- PROBLEM DETAILS: Lay out the entries as a JSON list of strings, one string per line, starting with the line containing "Where should I" and continuing up to and including the line containing "pyautogui.click(x=26, y=80)", with blank lines omitted.

- EXCERPTED RECORDS:
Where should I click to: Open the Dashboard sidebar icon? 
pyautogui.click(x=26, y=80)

* * *

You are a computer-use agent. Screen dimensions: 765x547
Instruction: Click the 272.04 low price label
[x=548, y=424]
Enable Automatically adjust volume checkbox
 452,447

- FULL RESPONSE:
[
  "Where should I click to: Open the Dashboard sidebar icon? ",
  "pyautogui.click(x=26, y=80)"
]